* **What is required**:
The line containing "This screenshot has height=164, width=364." and each line after it, through the final line of the data, are to be retyped exactly, with pictures left out.

* **Exercise data**:
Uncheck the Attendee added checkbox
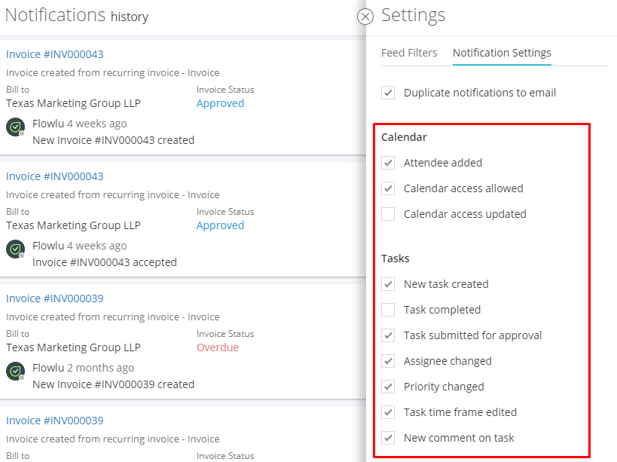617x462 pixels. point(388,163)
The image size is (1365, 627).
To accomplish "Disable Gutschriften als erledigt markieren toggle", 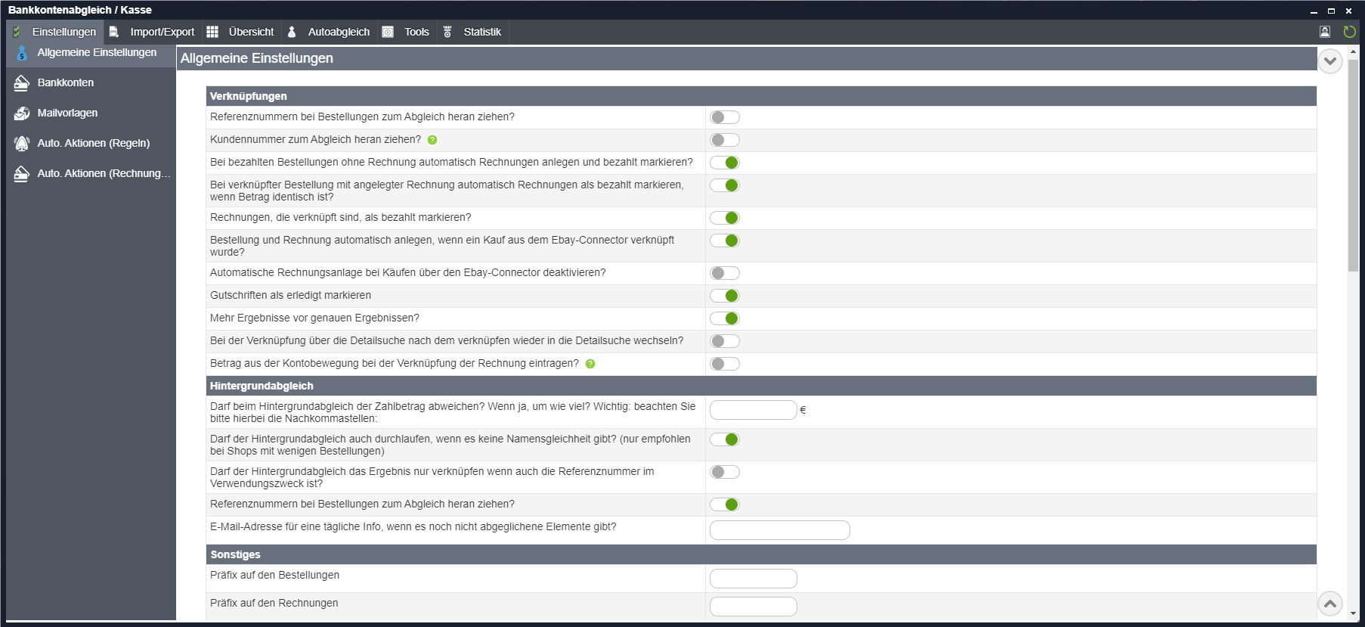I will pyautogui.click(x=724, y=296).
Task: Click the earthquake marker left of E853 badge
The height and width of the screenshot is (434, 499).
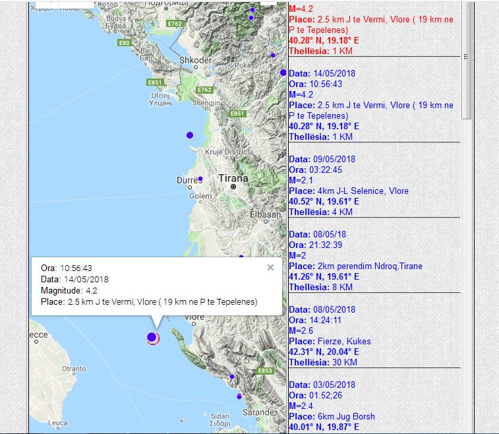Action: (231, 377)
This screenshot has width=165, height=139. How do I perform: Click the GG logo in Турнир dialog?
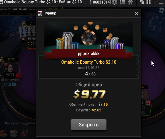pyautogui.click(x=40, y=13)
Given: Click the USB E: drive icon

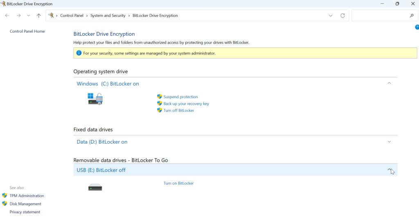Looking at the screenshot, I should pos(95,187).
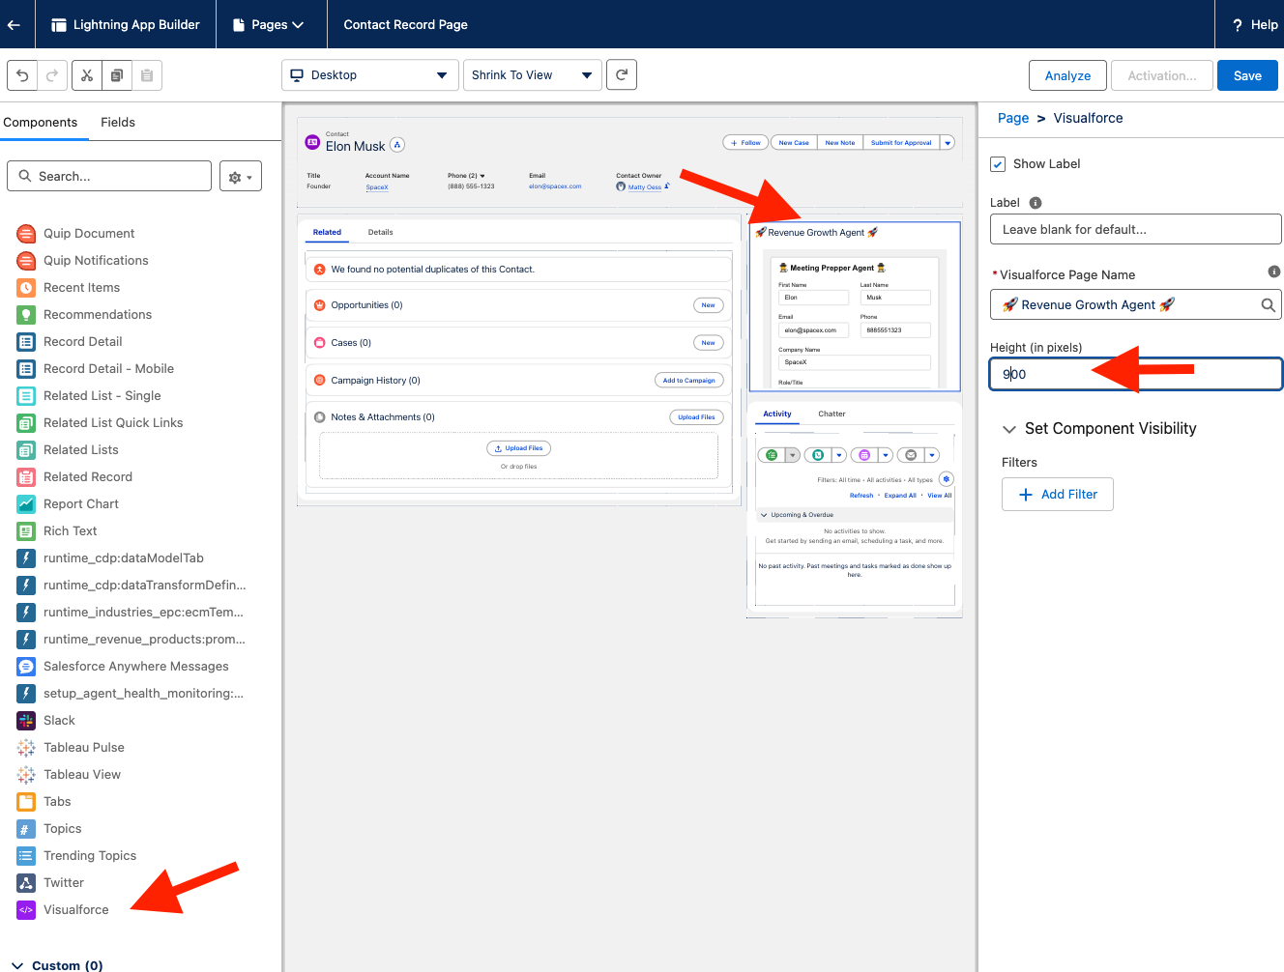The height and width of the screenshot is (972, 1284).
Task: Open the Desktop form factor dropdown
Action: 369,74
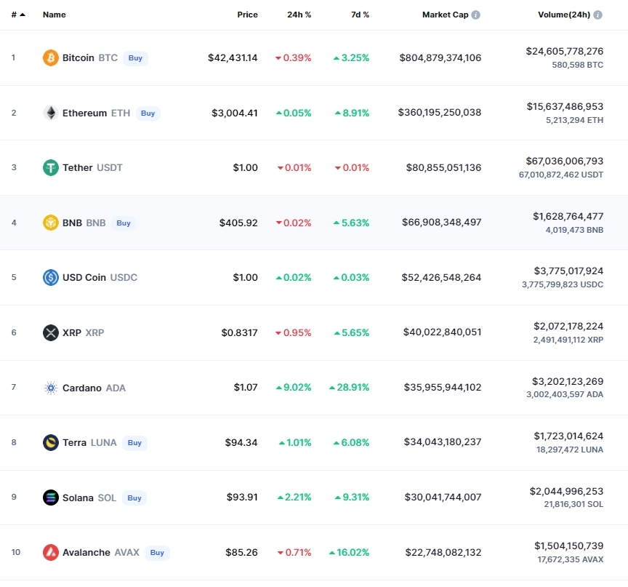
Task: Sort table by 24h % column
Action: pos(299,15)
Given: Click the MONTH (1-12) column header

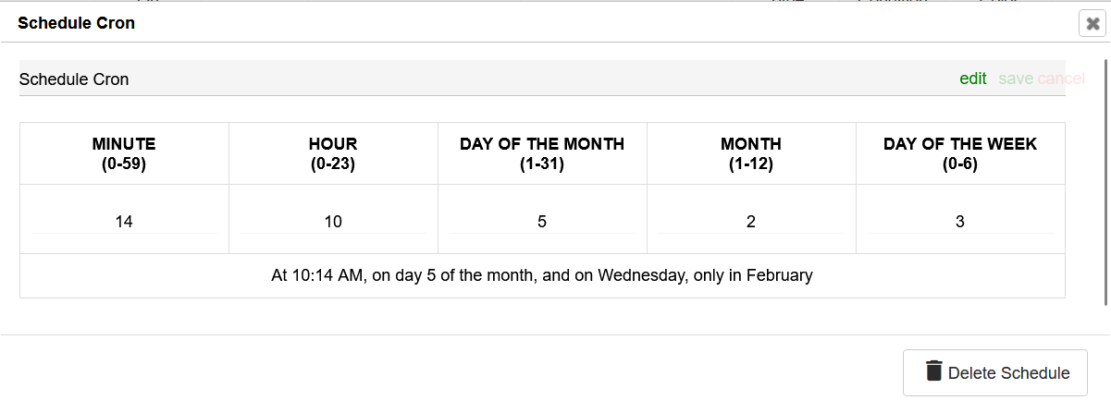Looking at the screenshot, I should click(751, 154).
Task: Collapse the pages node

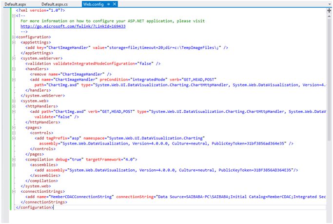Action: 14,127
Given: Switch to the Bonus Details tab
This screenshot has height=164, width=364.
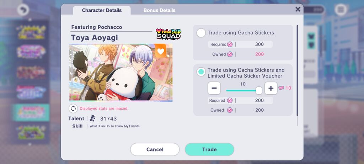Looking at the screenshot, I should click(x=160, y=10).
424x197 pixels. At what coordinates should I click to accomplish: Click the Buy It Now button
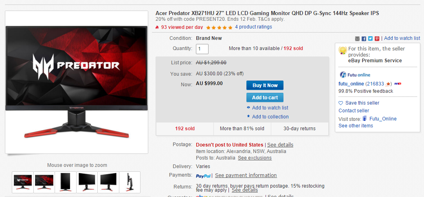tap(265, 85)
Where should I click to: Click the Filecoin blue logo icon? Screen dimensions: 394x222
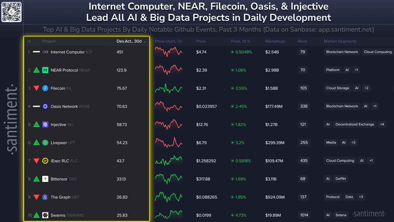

* **Answer to the exercise**:
This screenshot has height=164, width=364.
Looking at the screenshot, I should click(x=160, y=10).
424x197 pixels. At what coordinates should I click to accomplish: Click the Buy It Now button
tap(265, 85)
Where should I click to: Click the Filecoin blue logo icon? Screen dimensions: 394x222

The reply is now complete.